4. Se reconocen los grupos vulnerables, pero las soluciones institucionales son limitadas
La revisión documental muestra que los países de la región reconocen las complejas situaciones que enfrentan las poblaciones vulnerables en momentos de disrupción educativa. Todos conocemos esta realidad: las crisis impactan más profundamente a quienes ya experimentan múltiples formas de desigualdad, ya sea por clase social, estatus socioeconómico, género, origen étnico, estatus migratorio o lugar de residencia, lo que resulta en trayectorias educativas más frágiles y mayores barreras para niños, niñas y adolescentes. Esto significa que los estudiantes que viven en situaciones de pobreza, en comunidades rurales o indígenas, los estudiantes migrantes, o que sufren alguna discapacidad y las niñas en general, están expuestos a mayores riesgos educativos. Si bien los documentos de política reconocen a estos grupos, a menudo no describen estrategias concretas para abordar los riesgos superpuestos que enfrentan durante momentos de crisis.
Construyendo Resiliencia Educativa: Un Enfoque Interseccional y Sistémico
¿Hacia dónde nos dirigimos? La resiliencia educativa, especialmente a nivel de sistema, en LAC aún está en gran medida en construcción. Los países del Caribe muestran un mayor progreso debido a su alta exposición a desastres; sin embargo, en toda la región, la resiliencia aún no está plenamente integrada en el diseño del poltícas y prácticas en el sistema educativo.
Un enfoque basado en la resiliencia ofrece una perspectiva poderosa para comprender que la vulnerabilidad en la educación es fundamentalmente interseccional, ya que la pobreza, la etnia, el género, la discapacidad y la migración interactúan para moldear las trayectorias educativas de maneras complejas y desiguales. Sin embargo, en muchos documentos de política nacional, la resiliencia sigue enmarcándose principalmente en términos del desarrollo de habilidades individuales (de estudiantes, docentes o escuelas), en lugar de ser una característica del sistema educativo en su conjunto.
Las perturbaciones o disrupciones causadas por fenómenos naturales, pandemias, migración o violencia no ocurren de forma aislada, sino que se superponen e interactúan, generando efectos muy negativos para los grupos de población más vulnerables. Por lo tanto, construir sistemas educativos resilientes requiere considerar cómo se desarrollan los sistemas y diseñar capacidades institucionales para responder eficazmente a escenarios cada vez más inciertos.

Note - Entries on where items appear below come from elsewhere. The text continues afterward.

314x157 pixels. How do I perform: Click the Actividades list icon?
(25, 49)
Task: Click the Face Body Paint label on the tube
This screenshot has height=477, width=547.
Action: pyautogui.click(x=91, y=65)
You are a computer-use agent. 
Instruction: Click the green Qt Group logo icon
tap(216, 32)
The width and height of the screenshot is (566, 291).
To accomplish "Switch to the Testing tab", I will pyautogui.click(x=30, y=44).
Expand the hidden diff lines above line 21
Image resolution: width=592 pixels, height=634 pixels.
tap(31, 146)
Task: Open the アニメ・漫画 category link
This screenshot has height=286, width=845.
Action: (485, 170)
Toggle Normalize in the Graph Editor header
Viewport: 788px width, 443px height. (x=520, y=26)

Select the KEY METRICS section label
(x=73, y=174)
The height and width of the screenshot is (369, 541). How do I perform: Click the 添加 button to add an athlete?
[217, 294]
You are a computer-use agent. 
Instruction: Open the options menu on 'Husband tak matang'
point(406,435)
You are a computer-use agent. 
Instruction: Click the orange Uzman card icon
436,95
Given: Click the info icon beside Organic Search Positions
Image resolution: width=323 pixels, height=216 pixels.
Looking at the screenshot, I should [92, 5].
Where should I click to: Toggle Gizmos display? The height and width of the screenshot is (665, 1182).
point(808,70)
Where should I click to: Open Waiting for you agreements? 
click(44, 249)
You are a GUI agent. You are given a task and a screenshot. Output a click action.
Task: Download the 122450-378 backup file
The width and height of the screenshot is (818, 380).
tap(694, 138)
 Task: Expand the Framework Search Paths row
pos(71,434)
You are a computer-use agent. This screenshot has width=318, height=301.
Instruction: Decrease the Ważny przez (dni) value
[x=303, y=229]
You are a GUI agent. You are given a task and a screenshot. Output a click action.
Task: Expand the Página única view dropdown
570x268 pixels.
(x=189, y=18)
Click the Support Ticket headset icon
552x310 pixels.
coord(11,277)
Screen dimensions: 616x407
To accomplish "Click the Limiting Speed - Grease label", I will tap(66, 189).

En resumen, el primer informe comparativo elaborado por el Observatorio no solo ayuda a comprender cómo los gobiernos nacionales de LAC entienden la resiliencia educativa, sino que también ofrece un puno de partida para pensar los desafíos que implica integrar un enfoque de resiliencia en el diseño e implementación de políticas y prácticas educativas. Este enfoque podría permitir que los sistemas educativos aborden y respondan a disrupciones tales como los desastres, el cambio climático y la migración, que aún les resulta difícil gestionar eficazmente.